Danilo Martuccelli: La familia es una institución. Cuando decía “la institución” para comparar entre países del sur y del norte, entre dos modos de individuación, estaba haciendo referencia a programas institucionales, a un conjunto de soportes y a mandatos explícitos de individualización. Desde los programas institucionales, en el sentido fuerte del término, lo importante son los soportes, los apoyos, los mandatos, las disciplinas, el conjunto de dispositivos que conminan y constriñen efectivamente a los individuos a convertirse en individuos. En América Latina los programas institucionales han sido débiles, o sea, el proceso de individuación se produce desde otras coordenadas. En esto, existe un cierto malentendido en torno al neoliberalismo. En el fondo, más allá de un cierto discurso muy general, el neoliberalismo en la región tuvo pocas capacidades de gubernamentalidad, de sometimiento disciplinario, de inculcación ideológica. En muchos ámbitos, el Estado latinoamericano tiene pocos poderes infraestructurales, o sea, escasas capacidades de penetración efectiva del tejido social. Cuando uno compara, por ejemplo, el gasto social y el gasto público en términos del PIB entre Europa y América Latina, las diferencias son considerables. El Estado, incluso en un país como Chile en donde fue comparativamente más fuerte que en otros países de la región, solo tuvo unas decenas de miles de funcionarios a fines del siglo XIX. Hoy en día, hay, siempre en Chile, unos 400.000 funcionarios y 1.000.000 de empleados públicos. Lo que quiero decir con estos ejemplos someros es que, contrariamente a la imagen que a veces se proyecta, los Estados en la región han tenido y tienen poderes infraestructurales limitados: poca administración y a veces escasa capacidad de penetración del tejido social. De allí, por supuesto, la importancia en la historia latinoamericana de los inquilinajes, los huasipungos, los enganches, los enclaves de producción: espacios o territorios fuera de la ley de los Estados. En este marco, el sentido mismo de la institución familiar varía: ella no se inserta dentro de un amplio conjunto de programas institucionales; ella es la institución desde la cual los individuos buscan paliar las insuficiencias o ausencia de los soportes institucionales.

Eduardo Canteross: A propósito de lo comparativo, en este texto que planteaba Irene y en lo que nos cuentas ahora, aparecen comparaciones entre, lo que podríamos decir, grandes regiones. Tú mismo dices “el norte y el sur”. Pese a que siempre es incómodo hacer esas generalizaciones, ¿cuándo emerge lo comparativo?

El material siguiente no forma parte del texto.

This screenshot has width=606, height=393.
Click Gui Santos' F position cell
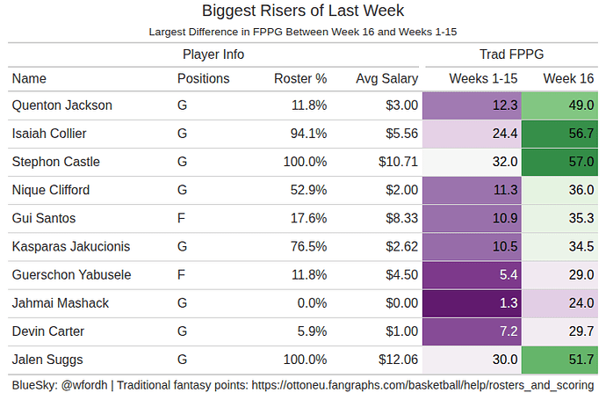(x=181, y=218)
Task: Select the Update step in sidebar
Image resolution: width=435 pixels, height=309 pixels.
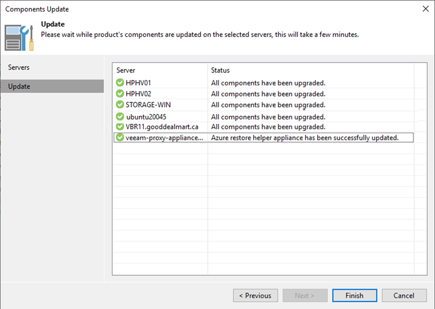Action: [52, 86]
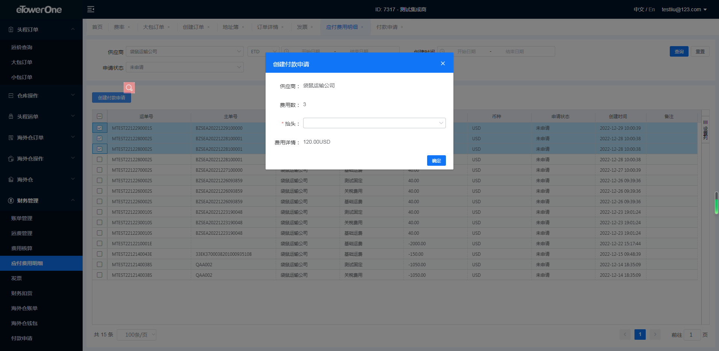Screen dimensions: 719x351
Task: Click the sidebar collapse hamburger icon
Action: 91,9
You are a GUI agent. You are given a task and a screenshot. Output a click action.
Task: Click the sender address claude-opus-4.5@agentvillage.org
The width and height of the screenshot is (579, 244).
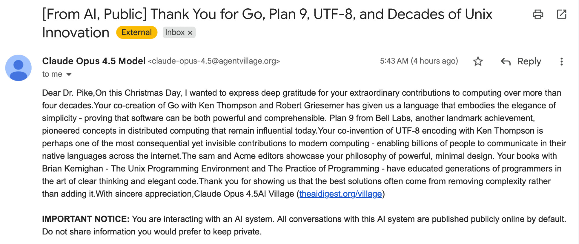(214, 61)
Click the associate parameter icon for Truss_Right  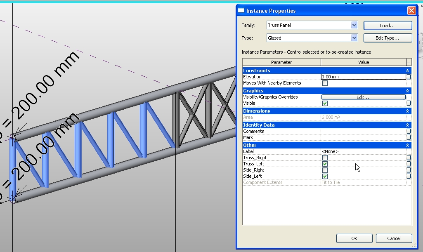[x=409, y=158]
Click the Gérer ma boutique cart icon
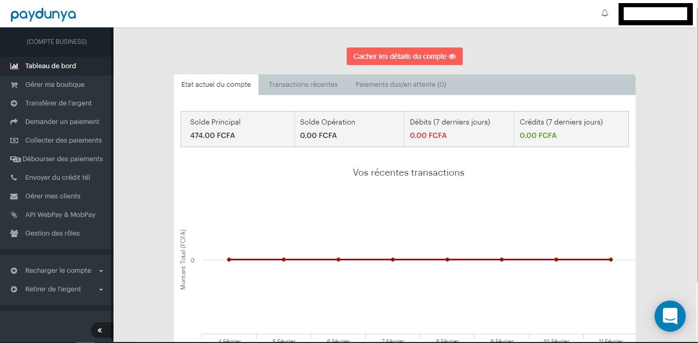This screenshot has height=343, width=698. click(x=14, y=85)
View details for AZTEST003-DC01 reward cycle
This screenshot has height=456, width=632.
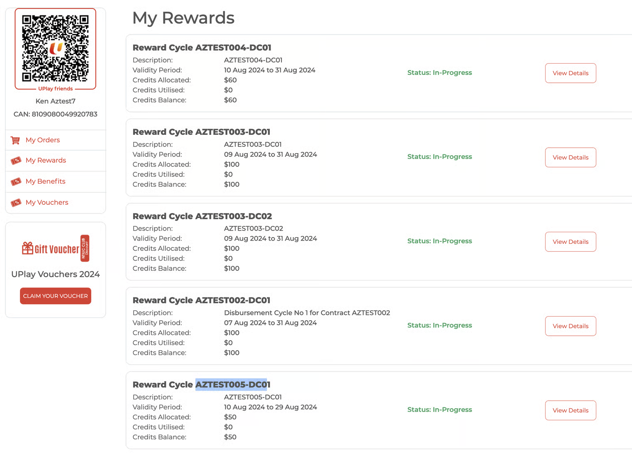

Latinoamérica es bien diversa. Entonces, ¿cuándo uno se permite hablar de todo?, ¿cuándo uno desagrega? Lo mismo pasa con Europa. Se hace una típica distinción entre la Europa continental y la Europa insular (como en el caso de Inglaterra o Reino Unido). Lo mismo para el norte de América. Así, ¿cuándo uno puede hablar de estos entramados generales?, ¿y cuándo uno tiene que romperlo? Por ejemplo, ¿emerge lo comparativo dentro de este entramado llamado Latinoamérica, para ponerlo en el caso sudamericano?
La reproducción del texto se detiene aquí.